=== Exercise instructions ===
[A] In the plot summary about Project Starfish and Project Butterfly, who knocks Waller out after she threatens to execute the squad?
[B] Carry the plot summary about Waller's Project Starfish and Project Butterfly forward from its last sentence.

=== Text excerpt ===
>> begin

As the second squad rescues Flag and Quinn before converging on the location of Project Starfish, it is revealed by Thinker, who had been hired by Corto Maltese to oversee the project, that Waller had assembled this squad not only to destroy it, but to scrub any evidence of American involvement in the project, and that Peacemaker was specifically planted to ensure no one leaked this secret. The ensuing scuffle results in Peacemaker killing Flag and almost killing Cazo before Bloodsport subdues him, in addition to Starro, the giant, starfish-like alien at the center of "Project Starfish", breaking out and wreaking havoc on the island. Waller orders the remaining squad members to evacuate, but they defy her orders out of concern for Corto Maltese's citizens. Enraged, Waller threatens to execute them all before her subordinate Flo Crawley knocks her out and, along with Emilia Harcourt and John Economos, give the squad the go-ahead to save Corto Maltese from Starro. After they kill the giant alien, Bloodsport is able to negotiate with Waller to let the squad go free along to still drop his daughter's incarcerate, using the evidence he took of American involvement in Project Starfish as a bargaining chip.

Project Butterfly

Several months after Project Starfish, Waller commissions a new team to contain an extraterrestrial threat, with Clemson Murn assigned to lead and Peacemaker assigned after his recovery. As punishment for their insubordination during Project Starfish, Economos and Harcourt are also assigned by Waller, much to their chagrin as they feel as if they are being forced to "babysit" Smith in order to cover up, from the public, the existence of the Butterflies, parasitic aliens, who, after they had refuged to Earth after they kill their home planet, uses their own ability to take humans as hosts, killing their victims in the process, which they plan to help humanity from its attempts to profit off of its resources, like they did to their planet, by shifting their goals towards assimilating it (which, without Waller's knowledge, Murn was controlled by a Butterfly called Ik Nobe Lok who had remorsefully killed him in order to stop his own species's plan). Waller's daughter Leota Adebayo, also assigned to the team, is conflicted between following her mother's orders to incriminate Smith, with a diary, by Waller, which falsely details that the Butterflies aren’t real and that they only were imagined by Smith's delusions about world peace, and her bond with him. After Ik Nobe Lok was killed by his own species for betraying them and Harcourt assigns herself to the lead the team, Leota asks her mother for aid when Smith's team finds the "cow" of the Butterflies, a giant alien larva who give them a amber-like fluid they only feed on, after which Waller summons the Justice League, albeit too late but the team had still killed the "cow" which will starves to death the remaining Butterflies in the world. Leota, becoming disillusioned with her mother, later leaks Waller's involvement with both Project Butterfly and Task Force X, clearing Smith's name and putting a shocking Waller in a predicament in the process.

>> end

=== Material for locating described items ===
>> begin

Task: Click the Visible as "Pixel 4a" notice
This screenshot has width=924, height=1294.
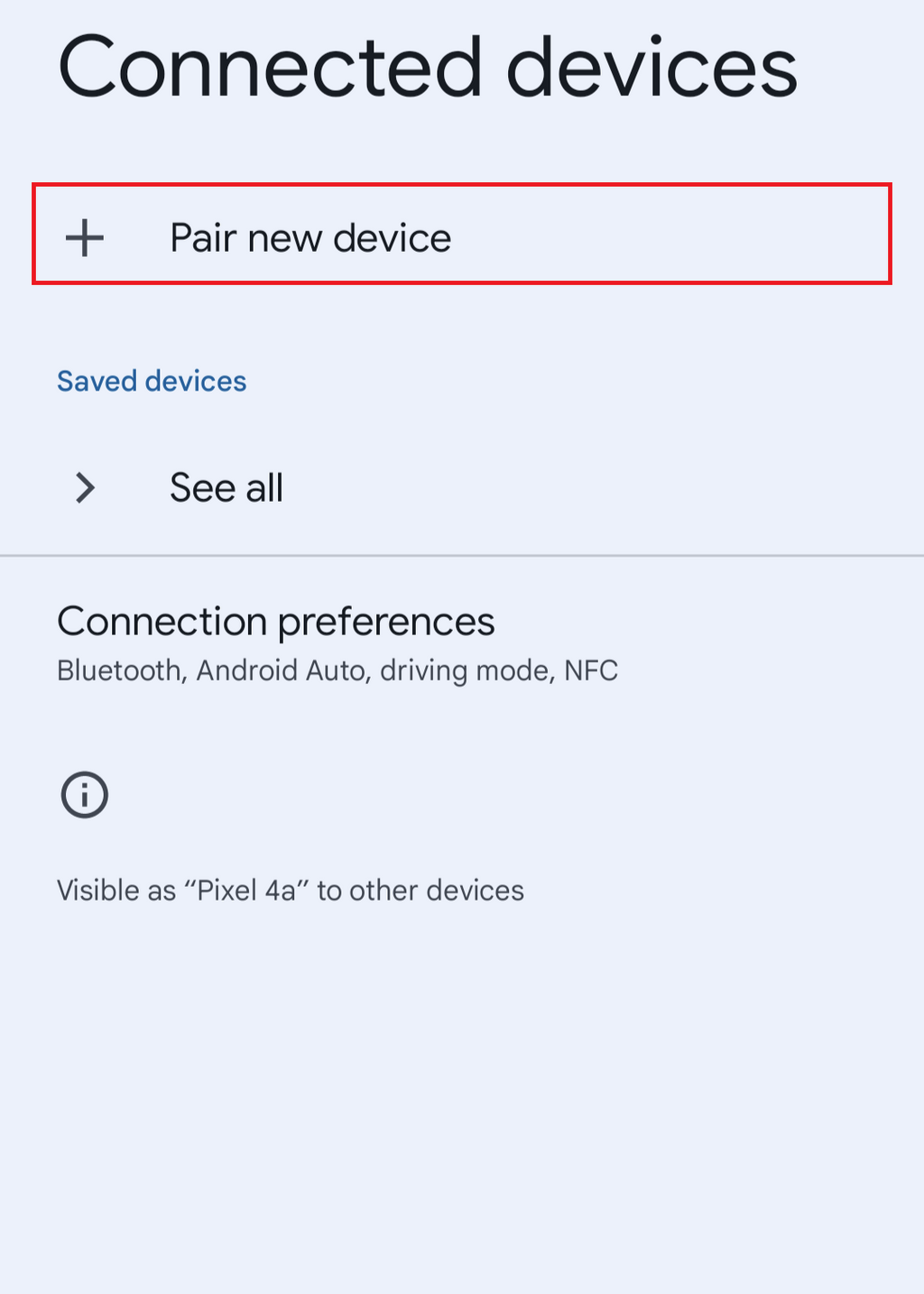Action: (291, 891)
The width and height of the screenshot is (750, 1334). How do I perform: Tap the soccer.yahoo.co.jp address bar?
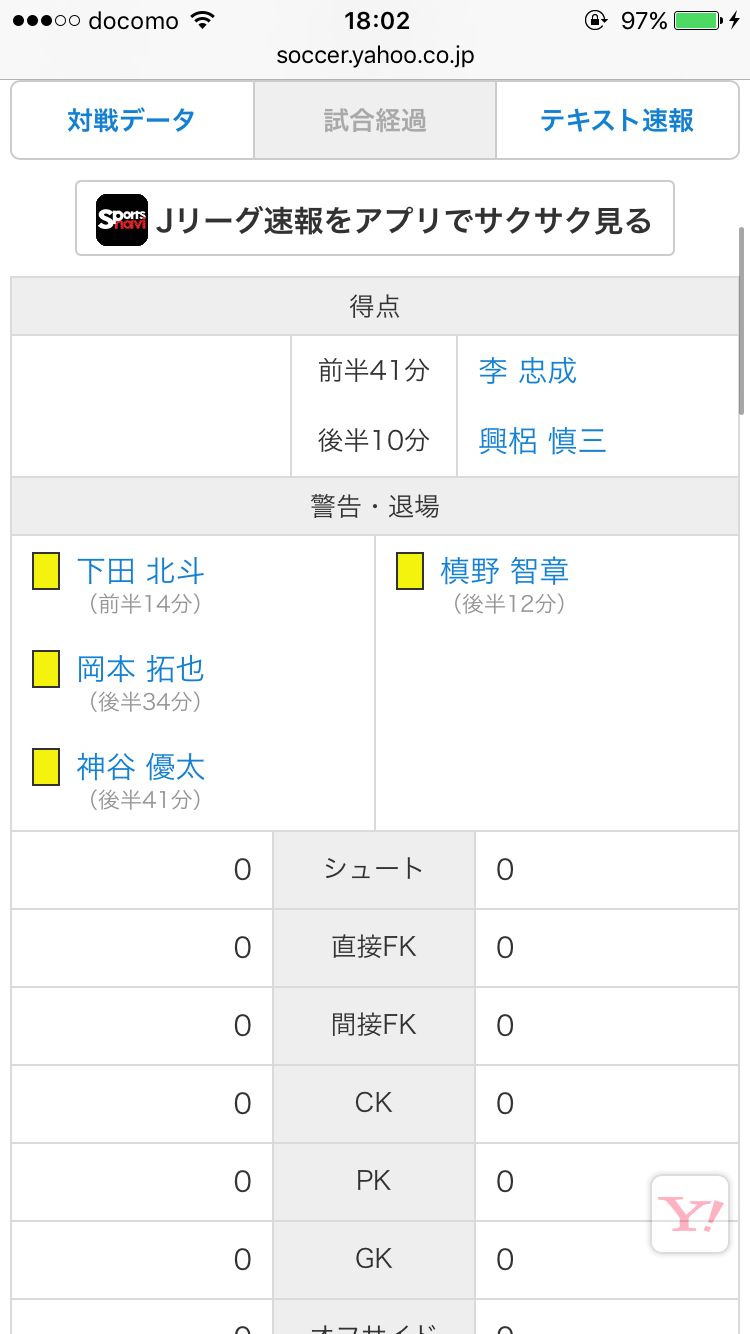(375, 56)
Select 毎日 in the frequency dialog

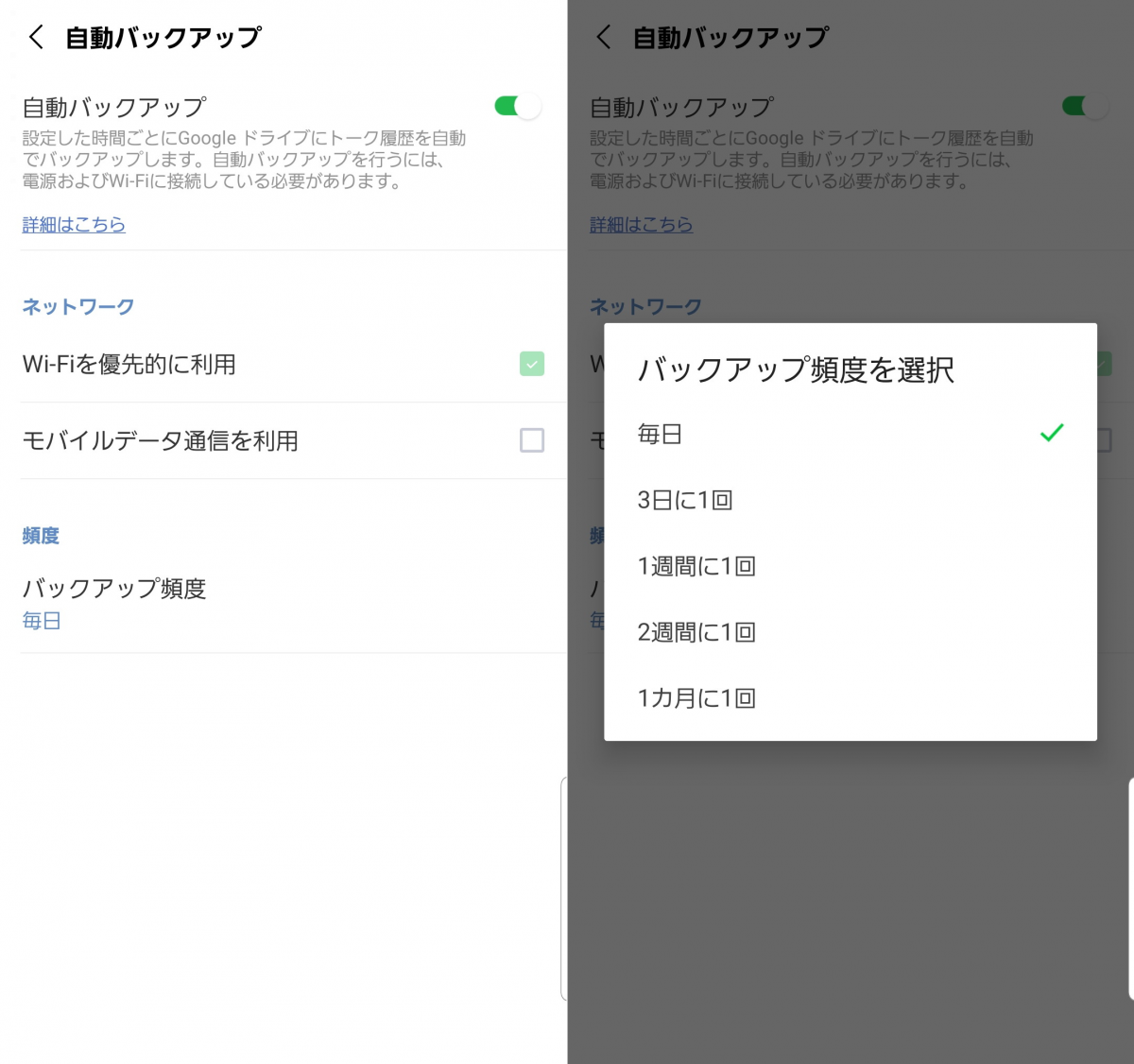coord(659,434)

>> end

=== Answers below ===
[A] Her subordinate Flo Crawley knocks her out.

[B]
Release of Teth-Adam

After Teth-Adam is awakened from a 5,000-year slumber in Kahndaq, Waller contacts Carter Hall / Hawkman and the Justice Society, dispatching them to contain Adam and prevent him from potentially unleashing another rampage for which he was imprisoned by the Council of Wizards. After coming to terms with Adam and facing off against Intergang, the Justice Society take in Adam, who surrenders out of remorse and feeling unfit to be a hero. However, Adam is broken out of his containment by Kent Nelson / Doctor Fate and helps save the country from Sabbac. Waller contacts Adam, who has now adapted the more modern name Black Adam, warning him not to leave Khandaq and sending a since-resurrected Superman to have a word with him.

DC Universe

Forming the Creature Commandoes
In the continuity set after the events of The Flash, this intergation of Waller assembles a black ops team of monsters consisting of Rick Flag Sr., Nina Mazursky, Doctor Phosphorus, Eric Frankenstein, the Bride of Frankenstein, G.I. Robot, and Weasel.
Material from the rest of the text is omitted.